* [Required task]: Copy out the part of the listing that opens with the line containing "The height and" and runs through the end of the listing, leaving out the pictures.

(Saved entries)
******************************

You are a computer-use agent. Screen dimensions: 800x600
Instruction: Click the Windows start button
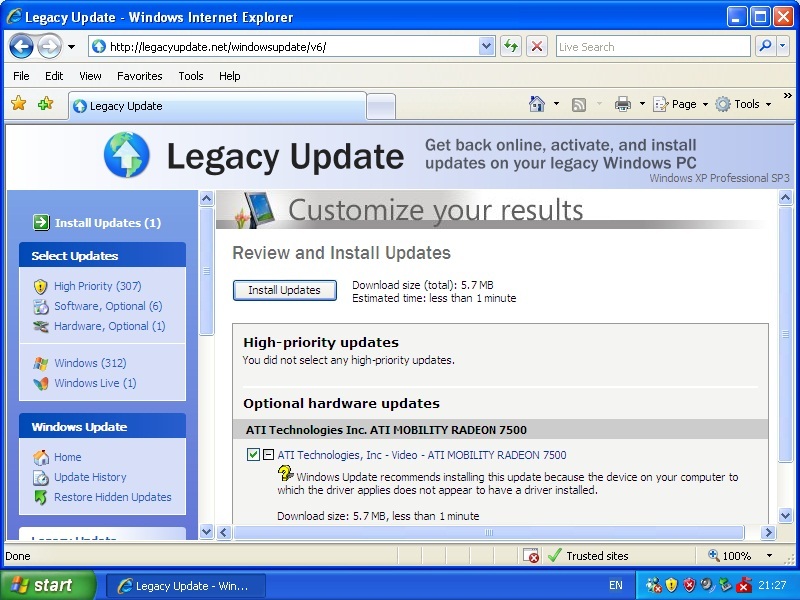47,586
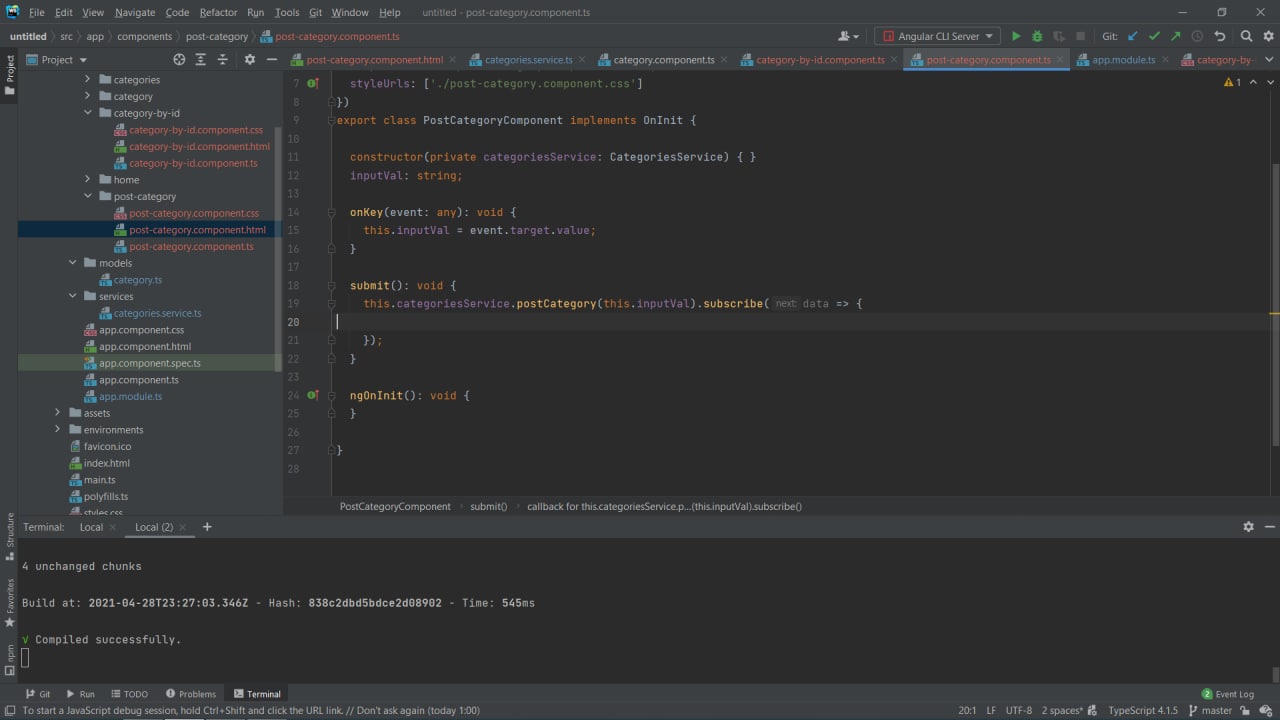
Task: Select opened file locate target icon
Action: point(179,60)
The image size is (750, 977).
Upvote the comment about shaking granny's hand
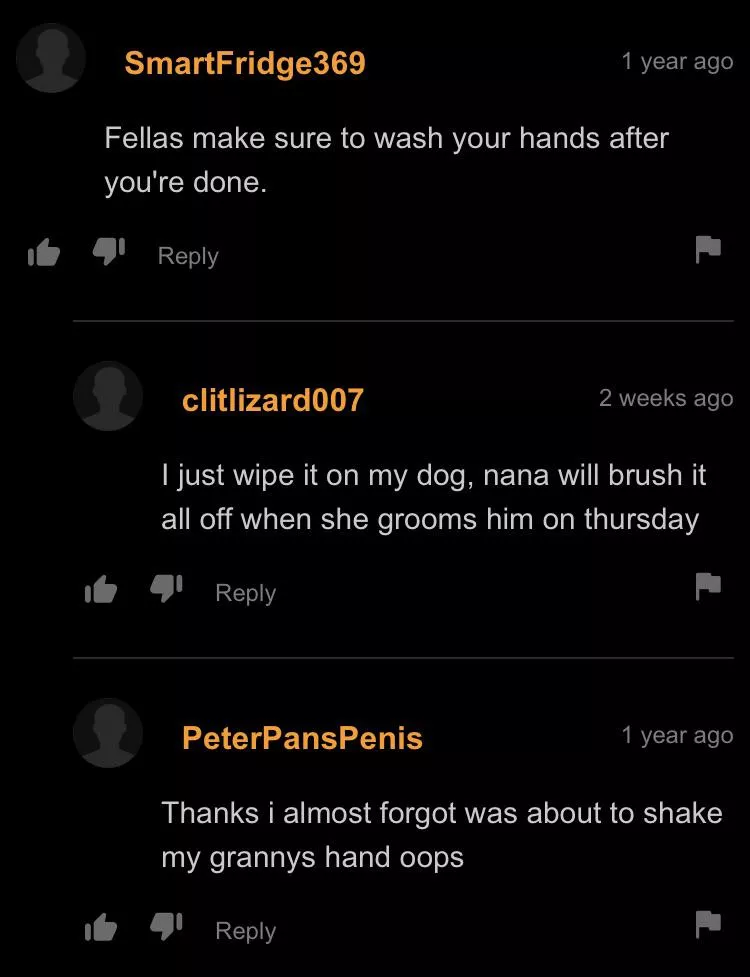[x=101, y=927]
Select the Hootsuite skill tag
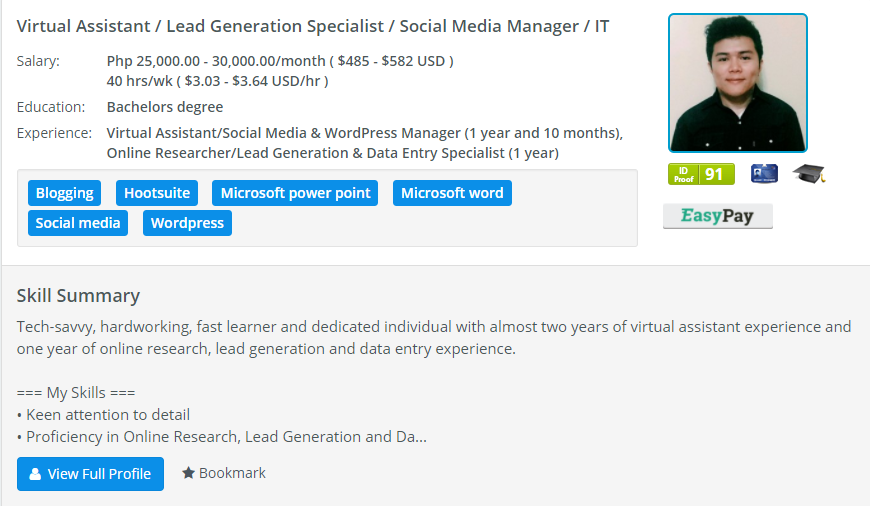 156,193
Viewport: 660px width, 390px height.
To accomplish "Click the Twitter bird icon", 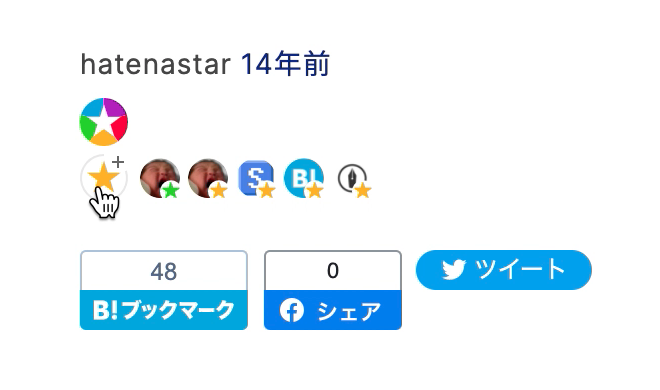I will [454, 270].
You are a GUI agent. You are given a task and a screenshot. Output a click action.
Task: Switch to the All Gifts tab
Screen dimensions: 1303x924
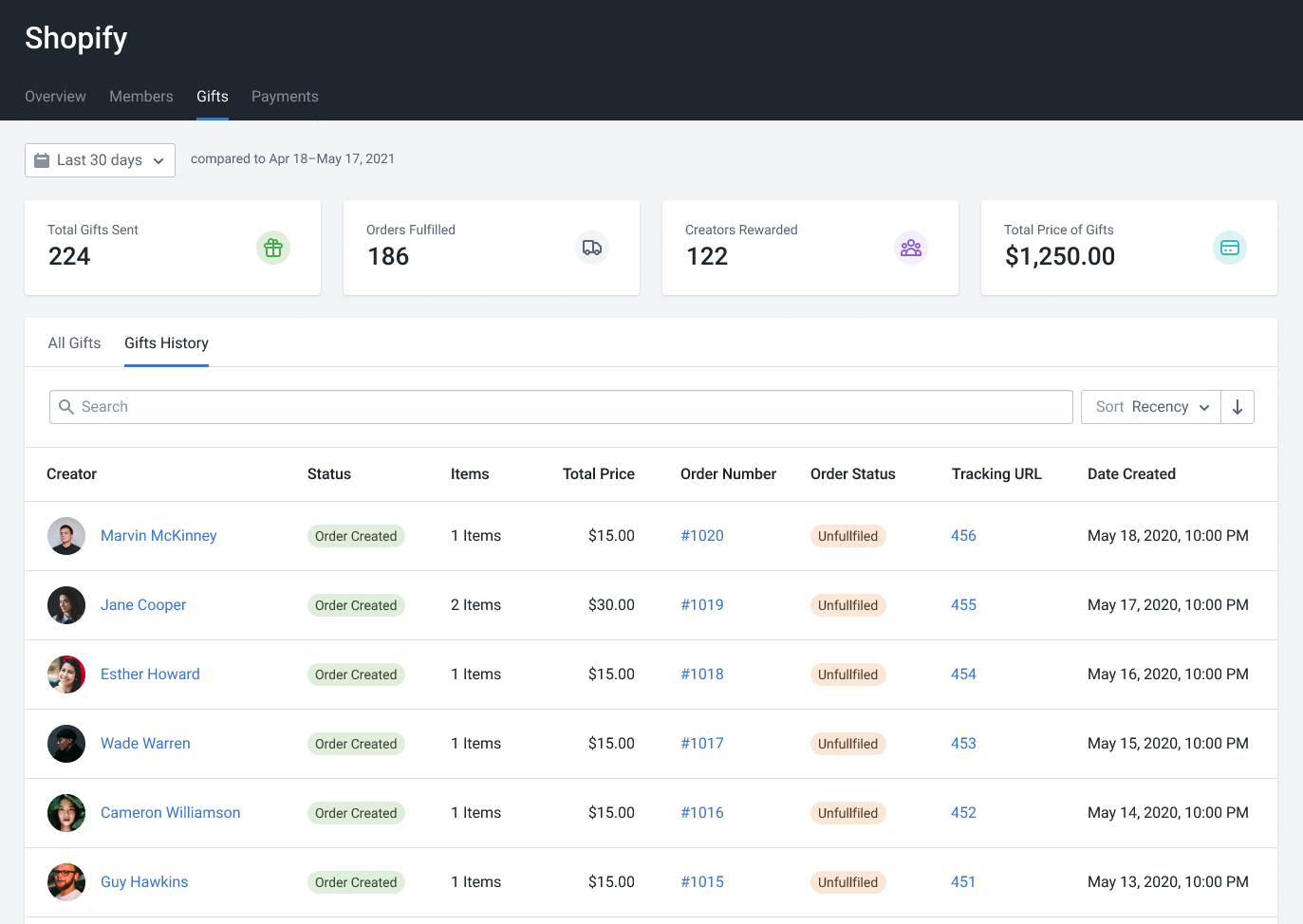pyautogui.click(x=74, y=343)
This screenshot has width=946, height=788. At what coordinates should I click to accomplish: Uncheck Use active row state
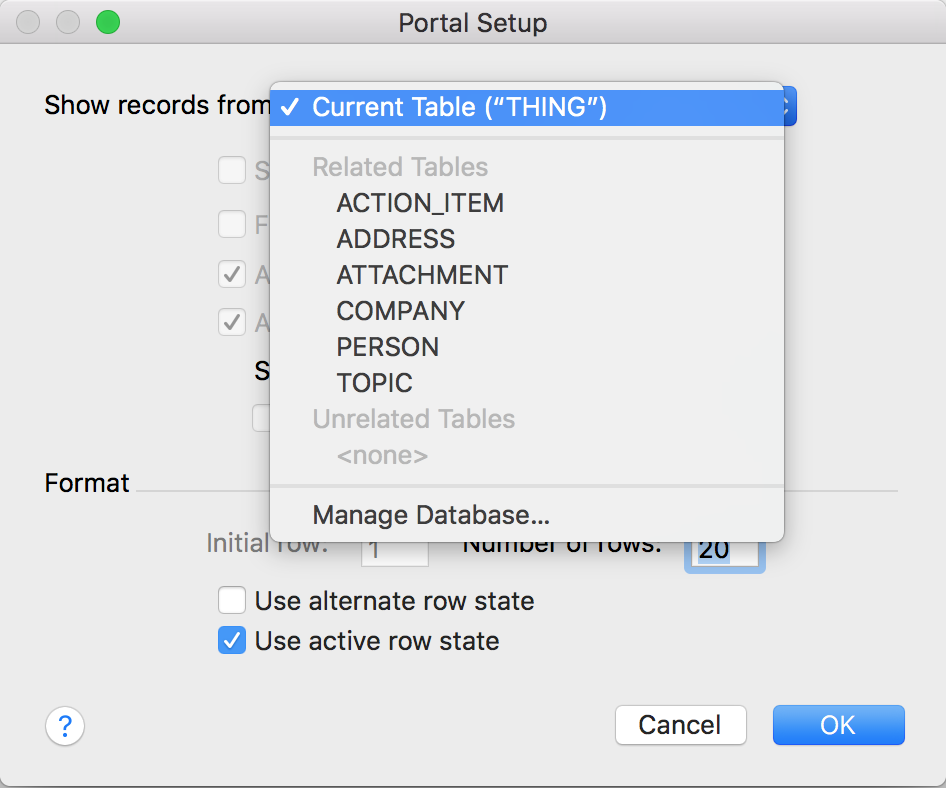tap(232, 641)
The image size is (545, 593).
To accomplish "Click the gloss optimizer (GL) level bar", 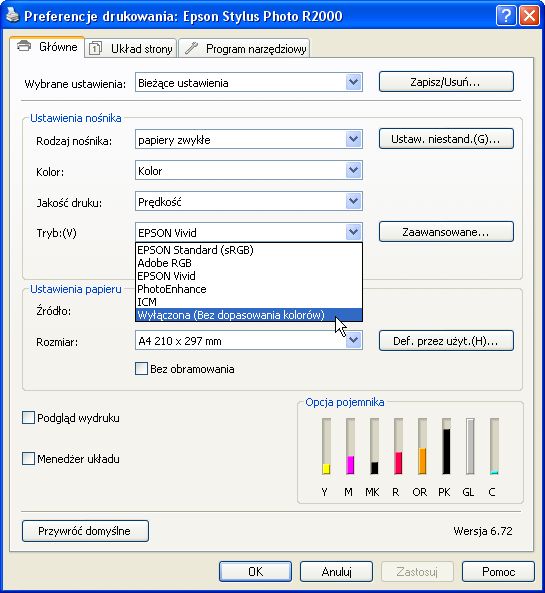I will coord(470,446).
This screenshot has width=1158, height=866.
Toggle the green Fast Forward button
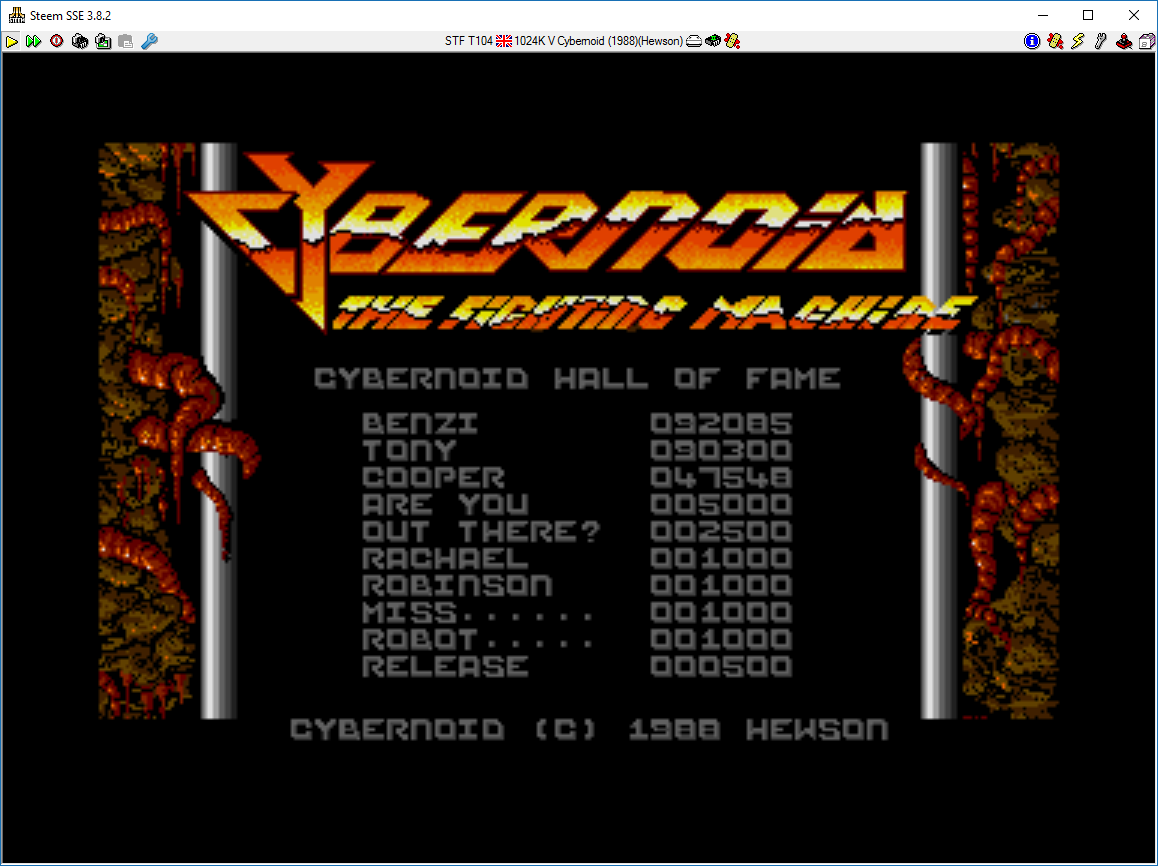(x=34, y=41)
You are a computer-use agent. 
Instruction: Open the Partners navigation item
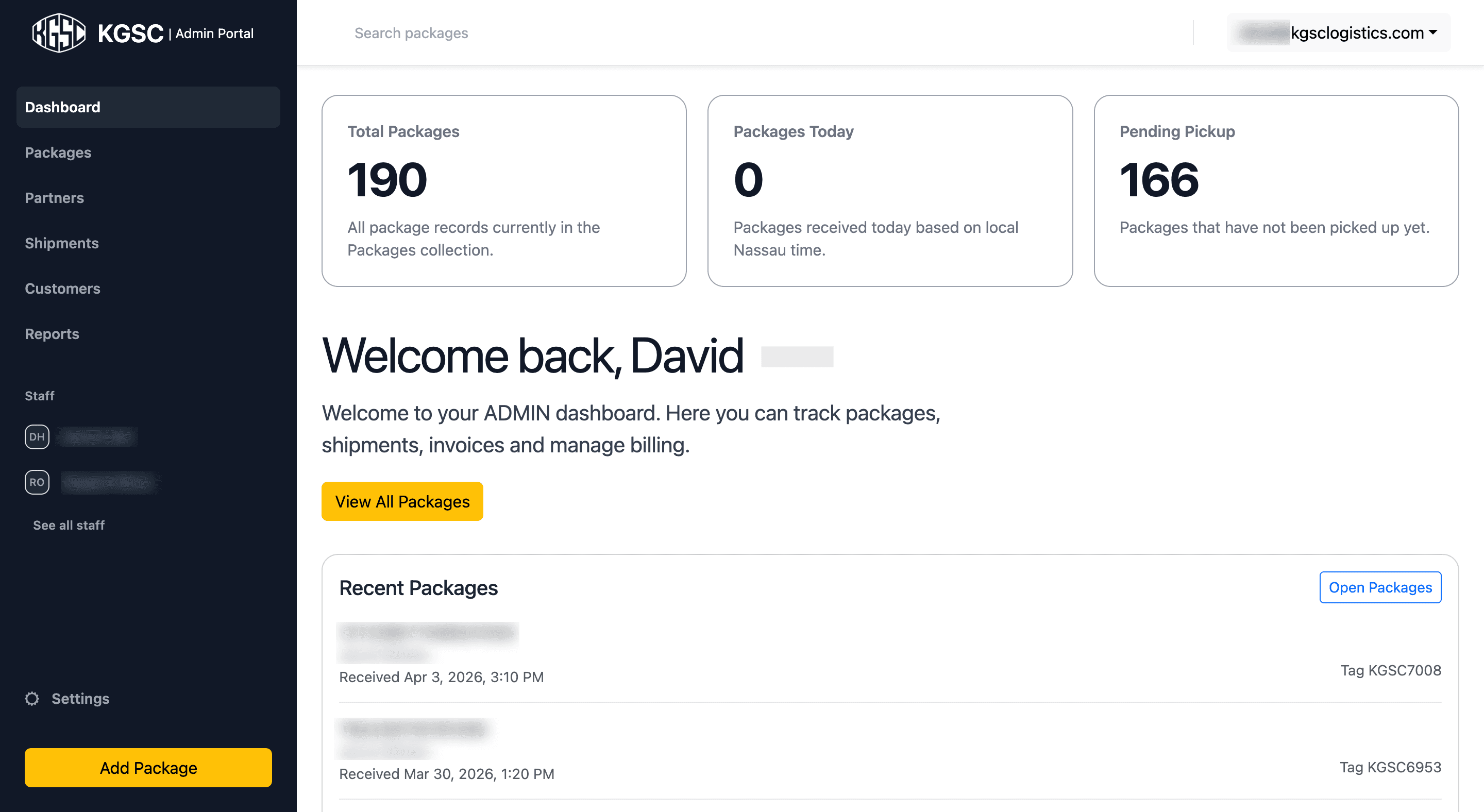(x=54, y=197)
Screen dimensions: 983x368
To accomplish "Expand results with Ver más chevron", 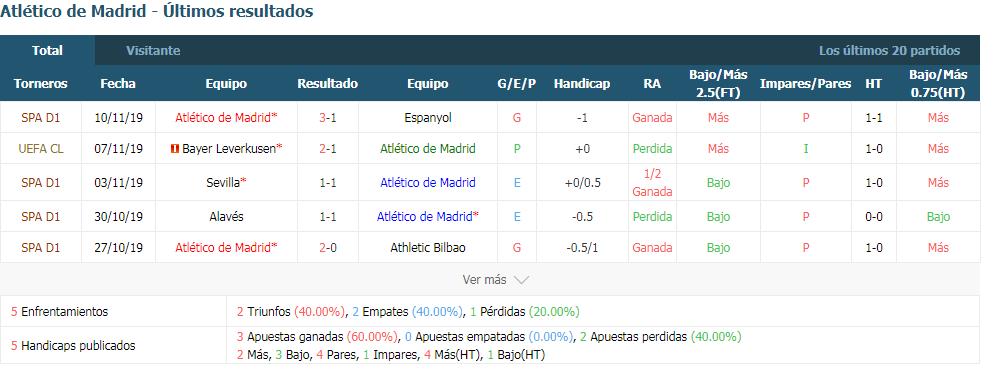I will coord(521,280).
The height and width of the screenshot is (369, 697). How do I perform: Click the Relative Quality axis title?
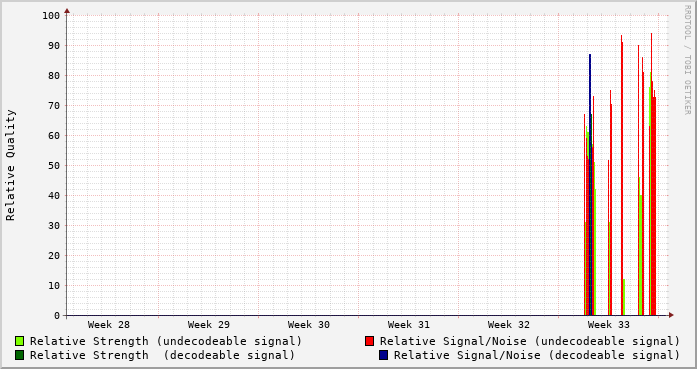(10, 165)
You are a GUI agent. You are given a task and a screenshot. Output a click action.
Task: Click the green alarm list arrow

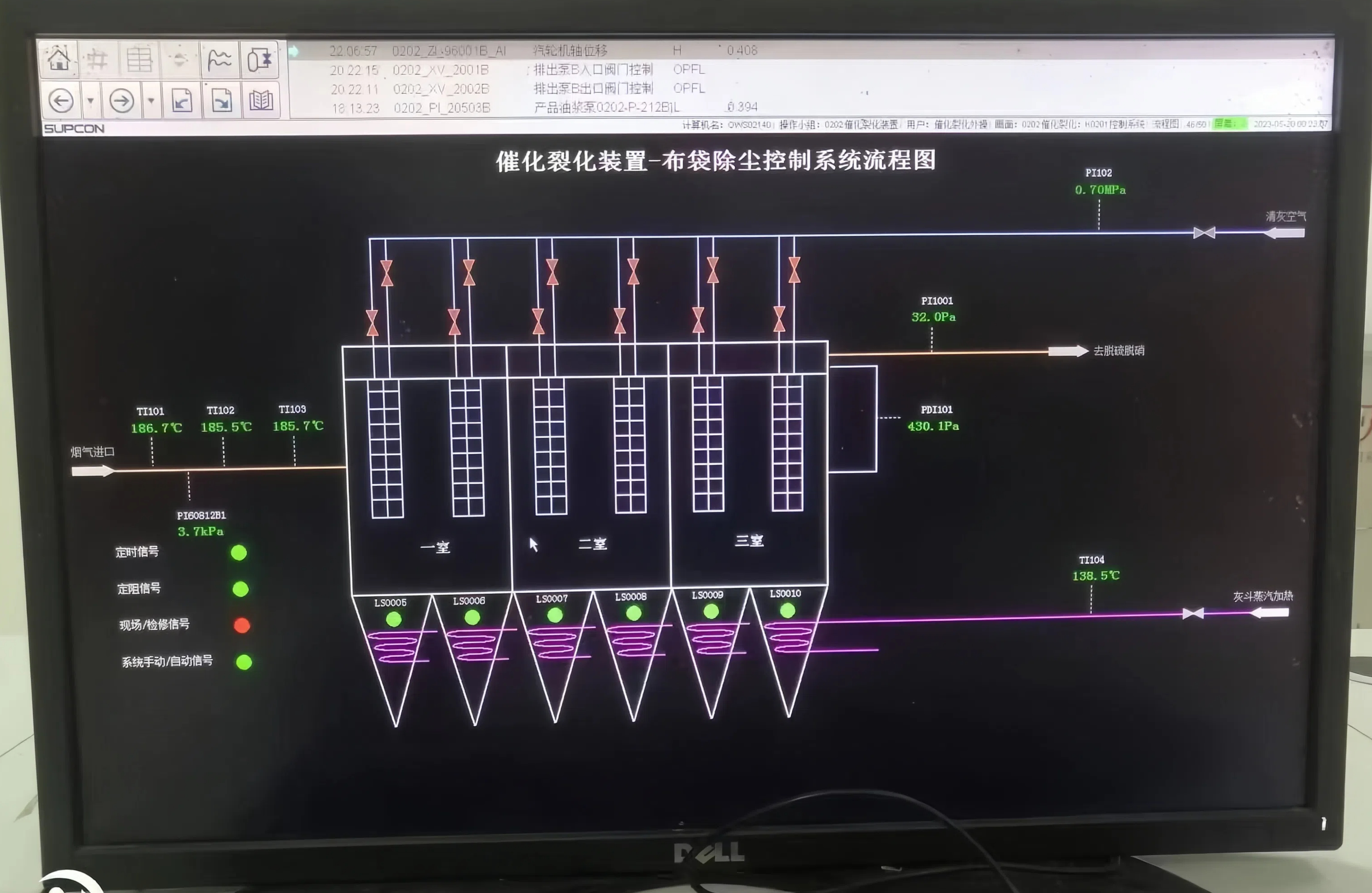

******************************

* [Written response]:
The height and width of the screenshot is (369, 697). How do I perform: Click the Relative Quality axis title?
(10, 165)
You are a GUI agent. You are given a task and a screenshot. Output a click action.
Task: Click the green alarm list arrow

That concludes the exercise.